Enquanto realiza uma circumnavegação do continente americano, com destino à base naval de Norfolk, na costa leste dos Estados Unidos, o porta-aviões nuclear USS Nimitz tem estado sob especial atenção. A razão é simples: este navio-almirante, unidade líder da classe de superporta-aviões norte-americanos Nimitz, aparenta entrar nos seus últimos meses de serviço após mais de meio século de actividade operacional.
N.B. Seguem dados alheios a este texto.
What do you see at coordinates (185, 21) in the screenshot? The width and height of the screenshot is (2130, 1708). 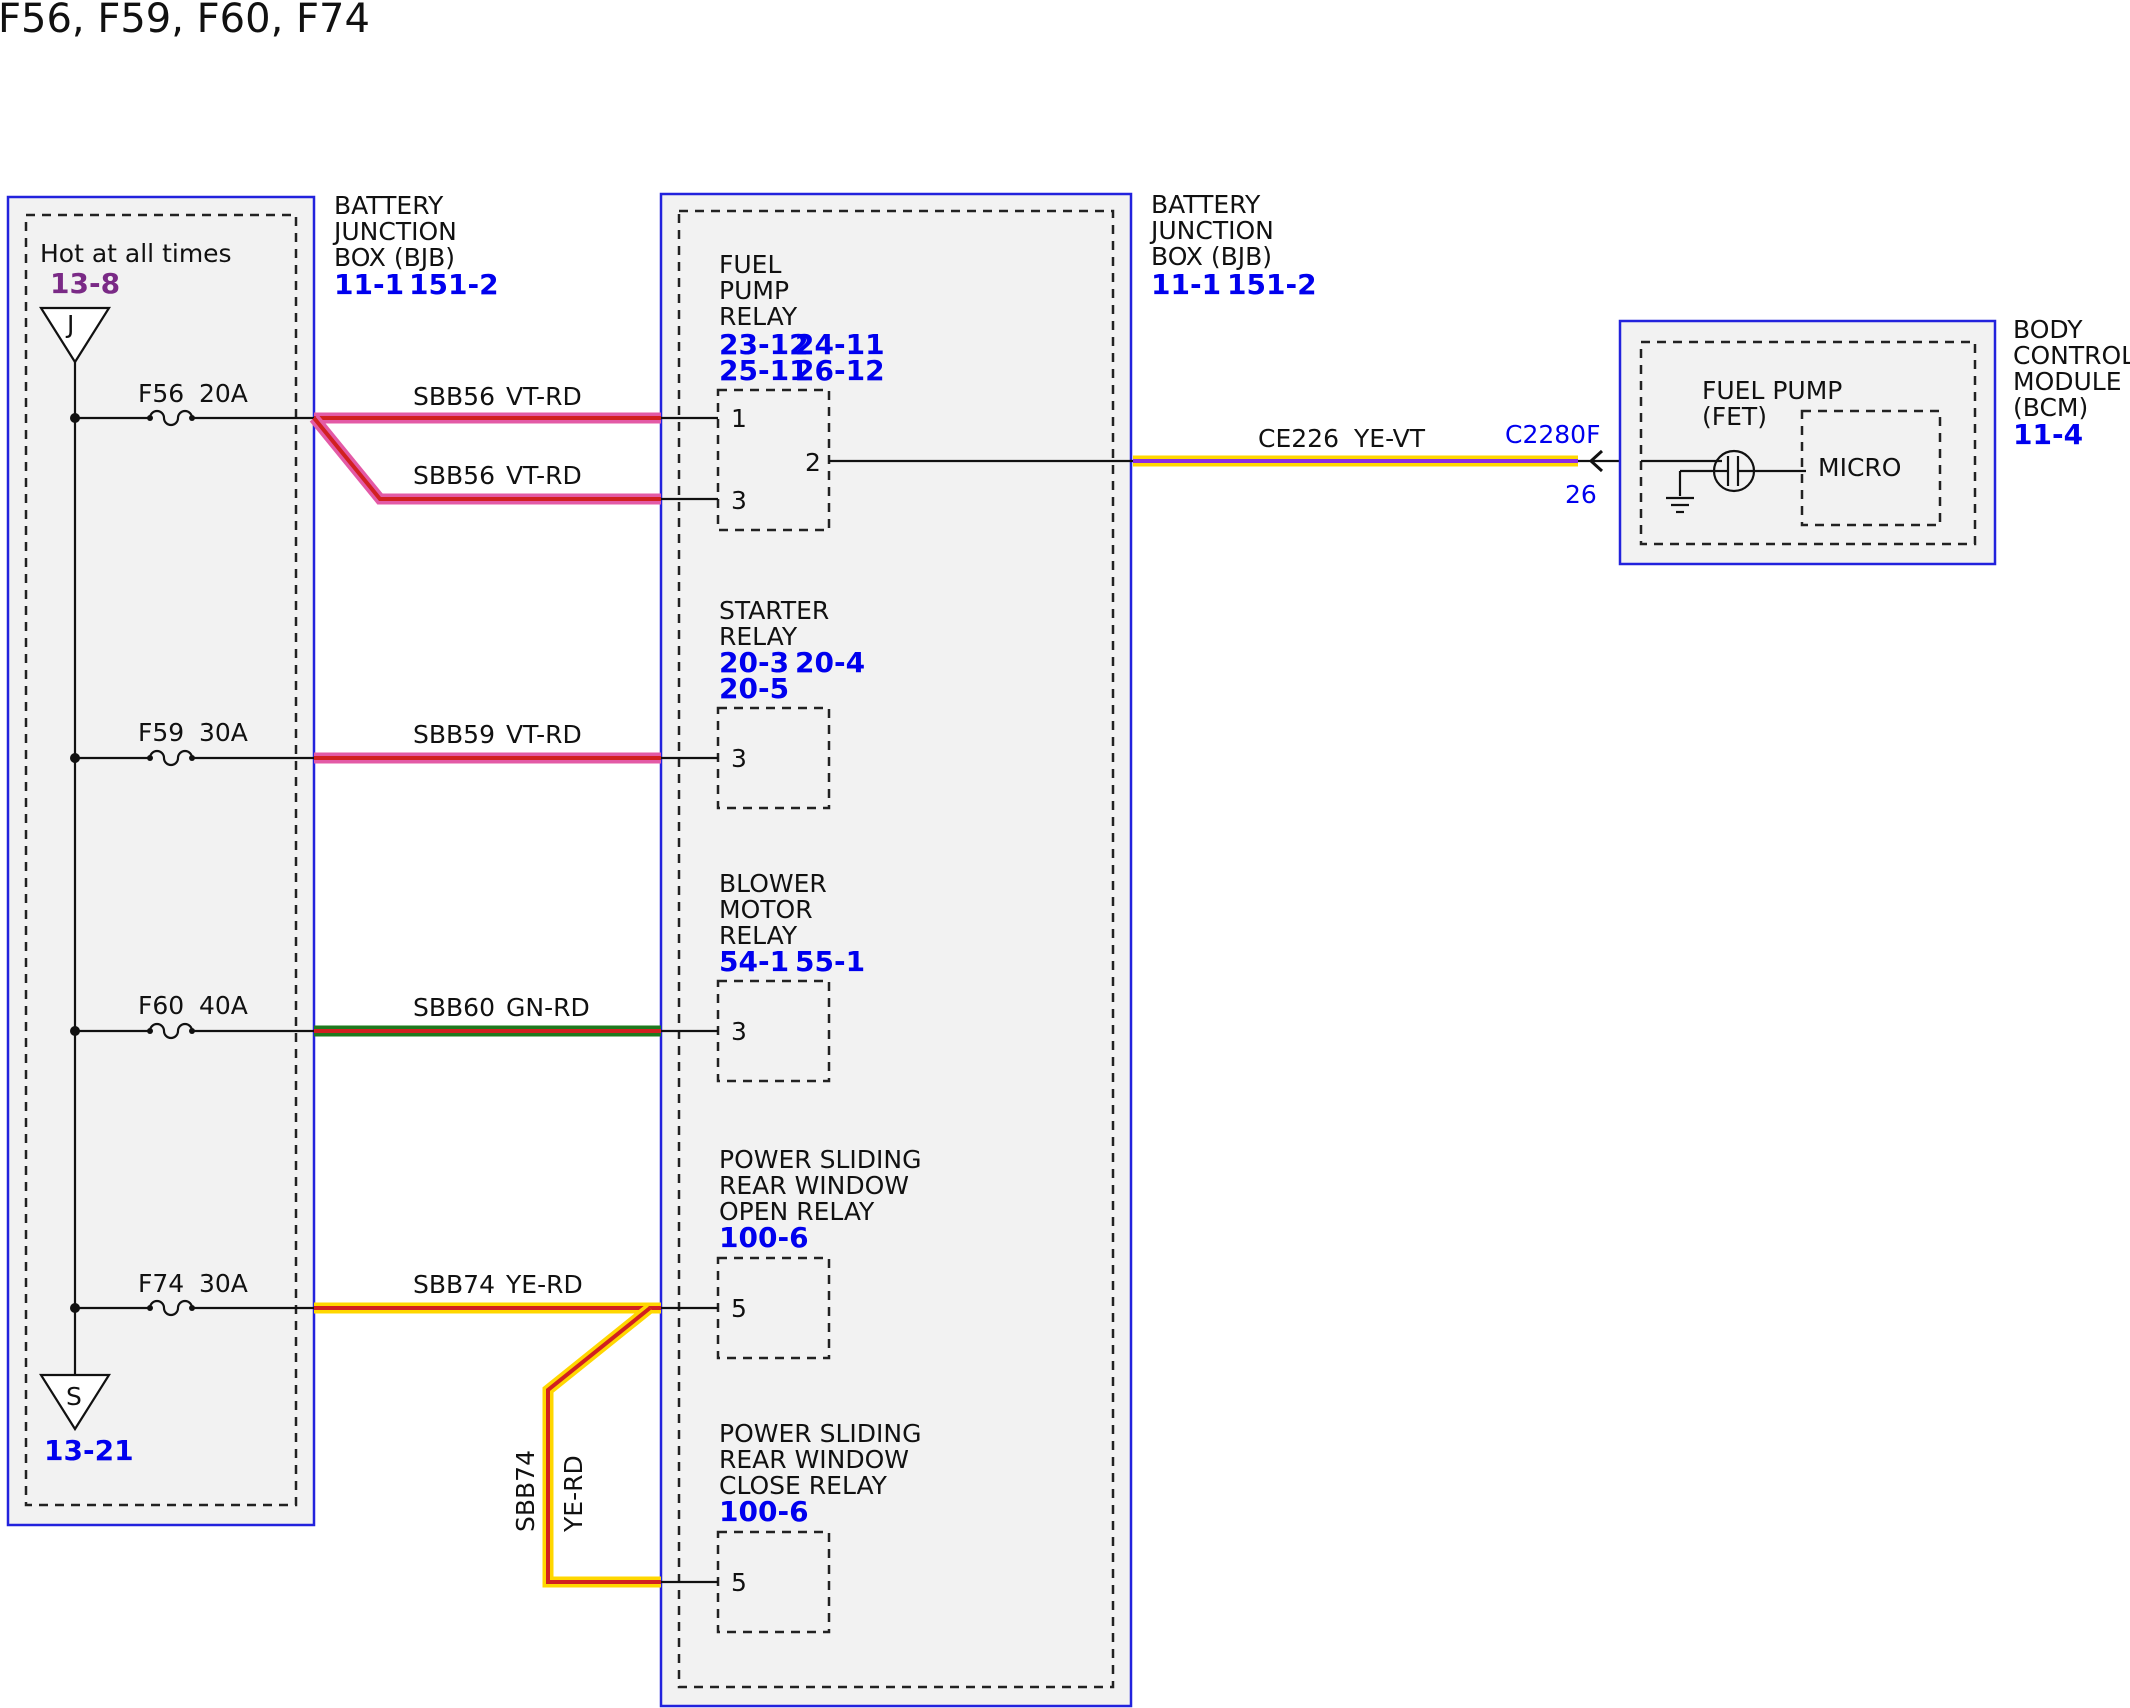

Ainda assim, de acordo com fontes da Marinha dos Estados Unidos - cuja informação foi ganhando credibilidade ao longo das últimas horas -, a retirada do USS Nimitz estará a ser reavaliada, passando a data prevista de 2026 para 2027.

Viagem do USS Nimitz e plano inicial de retirada

Neste momento, o porta-aviões da classe Nimitz segue numa navegação iniciada há poucos dias a partir de Bremerton, no estado de Washington, rumo à base naval de Norfolk. Era ali que, inicialmente, deveria arrancar o processo de retirada do serviço, bem como os procedimentos especializados associados à descarga do combustível nuclear dos seus reactores.

De forma recente - coincidindo com a escala realizada pelo Nimitz em San Diego há alguns dias -, fontes da Marinha dos Estados Unidos confirmaram que a força naval pondera agora retirar o porta-aviões apenas em 2027. Isso prolongaria o seu período de serviço por mais alguns meses, num contexto em que a frota de superfície norte-americana enfrenta pressão ao nível da disponibilidade e atravessa uma transição para uma nova classe de superporta-aviões.

Pressão operacional e o caso do USS Gerald R. Ford

Em primeiro lugar, importa sublinhar o actual conflito com o Irão, que levou ao prolongamento do destacamento operacional do porta-aviões USS Gerald R. Ford. Trata-se do porta-aviões mais moderno dos Estados Unidos e da unidade líder da classe destinada, a prazo, a substituir a classe Nimitz.

Várias análises levantaram reservas quanto a esta extensão do destacamento do Ford, que soma mais de duzentos dias de operações em diferentes teatros. Em concreto, esteve destacado na Europa a meio do ano passado, seguiu depois para as Caraíbas e regressou ao Velho Continente para transitar para a área de responsabilidade do Comando Central dos Estados Unidos; actualmente, o navio opera no mar Vermelho em apoio à operação Epic Fury, a par do porta-aviões USS Abraham Lincoln.

Chegada do USS John F. Kennedy e dimensão da frota de porta-aviões

Em segundo lugar, vale a pena notar que o adiamento da retirada do Nimitz para 2027 coincidiria com a próxima entrega do novo porta-aviões USS John F. Kennedy, a segunda unidade da classe Gerald R. Ford. O navio encontra-se neste momento em fase de ensaios e avaliações antes de ser oficialmente recebido pela Marinha dos Estados Unidos.

Com esta opção, a dimensão da frota norte-americana de porta-aviões manter-se-ia estável em onze unidades, que alternam entre navios plenamente operacionais, em preparação e prontidão, e aqueles em manutenção, requalificação operacional e reparações.

Expectativas de exercícios PASSEX durante a circumnavegação

Por fim, no âmbito da circumnavegação que o porta-aviões Nimitz está a efectuar em torno do continente americano, cresce a expectativa entre os países da região quanto à realização de exercícios do tipo PASSEX. Seria algo semelhante ao que aconteceu em 2024, durante o trânsito do USS George Washington no quadro do destacamento Southern Seas 2024.

Fotografias utilizadas para fins ilustrativos.